In the entries below, rename "Screen dimensions" to "Screen size" wherever it occurs, and reproduce everything else unchanged.

(Pointing entries for text and elements)
────
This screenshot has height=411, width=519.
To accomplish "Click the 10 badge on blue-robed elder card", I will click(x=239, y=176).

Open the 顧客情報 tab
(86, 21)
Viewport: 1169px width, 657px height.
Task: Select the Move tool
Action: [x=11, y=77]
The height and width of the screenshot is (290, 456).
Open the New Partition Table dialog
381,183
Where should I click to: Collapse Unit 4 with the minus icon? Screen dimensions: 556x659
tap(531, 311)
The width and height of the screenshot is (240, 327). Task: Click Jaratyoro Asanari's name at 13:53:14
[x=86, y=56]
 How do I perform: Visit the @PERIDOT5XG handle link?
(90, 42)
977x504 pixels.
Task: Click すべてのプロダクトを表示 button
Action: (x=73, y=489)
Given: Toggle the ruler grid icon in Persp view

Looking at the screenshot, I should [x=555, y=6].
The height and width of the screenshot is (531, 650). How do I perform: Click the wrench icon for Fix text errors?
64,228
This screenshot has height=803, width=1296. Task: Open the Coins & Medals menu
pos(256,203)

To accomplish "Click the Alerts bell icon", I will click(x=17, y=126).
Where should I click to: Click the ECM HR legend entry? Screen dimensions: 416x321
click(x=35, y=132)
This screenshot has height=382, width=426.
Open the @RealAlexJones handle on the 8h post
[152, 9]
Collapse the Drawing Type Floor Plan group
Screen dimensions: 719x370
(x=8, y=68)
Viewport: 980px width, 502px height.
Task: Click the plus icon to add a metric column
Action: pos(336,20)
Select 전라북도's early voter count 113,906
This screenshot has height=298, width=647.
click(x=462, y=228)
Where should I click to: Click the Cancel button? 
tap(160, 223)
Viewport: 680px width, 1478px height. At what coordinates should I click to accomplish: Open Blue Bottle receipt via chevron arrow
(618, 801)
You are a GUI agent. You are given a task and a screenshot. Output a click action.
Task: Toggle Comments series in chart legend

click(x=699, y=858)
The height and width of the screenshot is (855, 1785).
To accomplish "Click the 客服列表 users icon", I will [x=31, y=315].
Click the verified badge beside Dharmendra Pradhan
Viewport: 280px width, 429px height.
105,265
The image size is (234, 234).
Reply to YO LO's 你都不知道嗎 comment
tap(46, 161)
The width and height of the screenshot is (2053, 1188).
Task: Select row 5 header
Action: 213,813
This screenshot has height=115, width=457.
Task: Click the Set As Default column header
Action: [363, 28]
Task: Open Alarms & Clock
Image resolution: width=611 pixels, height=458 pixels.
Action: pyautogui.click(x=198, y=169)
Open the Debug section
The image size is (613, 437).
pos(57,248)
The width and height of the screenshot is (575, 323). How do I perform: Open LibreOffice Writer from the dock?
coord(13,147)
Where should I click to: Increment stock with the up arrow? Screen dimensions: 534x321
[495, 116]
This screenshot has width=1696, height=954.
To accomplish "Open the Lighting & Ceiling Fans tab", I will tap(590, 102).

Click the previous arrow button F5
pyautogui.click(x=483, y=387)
────
# TASK SOLUTION:
This screenshot has height=411, width=519.
To accomplish "Click the 10 badge on blue-robed elder card", I will click(x=239, y=176).

Open the 顧客情報 tab
(86, 21)
Viewport: 1169px width, 657px height.
Task: Select the Move tool
Action: [x=11, y=77]
The height and width of the screenshot is (290, 456).
Open the New Partition Table dialog
381,183
Where should I click to: Collapse Unit 4 with the minus icon? Screen size: 556x659
tap(531, 311)
The width and height of the screenshot is (240, 327). Task: Click Jaratyoro Asanari's name at 13:53:14
[x=86, y=56]
 How do I perform: Visit the @PERIDOT5XG handle link?
(90, 42)
977x504 pixels.
Task: Click すべてのプロダクトを表示 button
Action: (x=73, y=489)
Given: Toggle the ruler grid icon in Persp view

Looking at the screenshot, I should [x=555, y=6].
The height and width of the screenshot is (531, 650). How do I perform: Click the wrench icon for Fix text errors?
64,228
This screenshot has height=803, width=1296. Task: Open the Coins & Medals menu
pos(256,203)

To accomplish "Click the Alerts bell icon", I will click(x=17, y=126).
Where should I click to: Click the ECM HR legend entry? Screen size: 416x321
click(x=35, y=132)
This screenshot has height=382, width=426.
Open the @RealAlexJones handle on the 8h post
[152, 9]
Collapse the Drawing Type Floor Plan group
Screen size: 719x370
(x=8, y=68)
Viewport: 980px width, 502px height.
Task: Click the plus icon to add a metric column
Action: pos(336,20)
Select 전라북도's early voter count 113,906
This screenshot has height=298, width=647.
click(x=462, y=228)
Where should I click to: Click the Cancel button? 
tap(160, 223)
Viewport: 680px width, 1478px height. At what coordinates should I click to accomplish: Open Blue Bottle receipt via chevron arrow
(618, 801)
You are a GUI agent. You are given a task and a screenshot. Output a click action.
Task: Toggle Comments series in chart legend

click(x=699, y=858)
The height and width of the screenshot is (855, 1785).
To accomplish "Click the 客服列表 users icon", I will [x=31, y=315].
Click the verified badge beside Dharmendra Pradhan
Viewport: 280px width, 429px height.
105,265
The image size is (234, 234).
Reply to YO LO's 你都不知道嗎 comment
tap(46, 161)
The width and height of the screenshot is (2053, 1188).
Task: Select row 5 header
Action: 213,813
This screenshot has height=115, width=457.
Task: Click the Set As Default column header
Action: [363, 28]
Task: Open Alarms & Clock
Image resolution: width=611 pixels, height=458 pixels.
Action: pyautogui.click(x=198, y=169)
Open the Debug section
The image size is (613, 437).
pos(57,248)
The width and height of the screenshot is (575, 323). How do I perform: Open LibreOffice Writer from the dock?
coord(13,147)
Where should I click to: Increment stock with the up arrow? Screen size: 534x321
[495, 116]
This screenshot has width=1696, height=954.
To accomplish "Open the Lighting & Ceiling Fans tab", I will tap(590, 102).

Click the previous arrow button F5
pyautogui.click(x=483, y=387)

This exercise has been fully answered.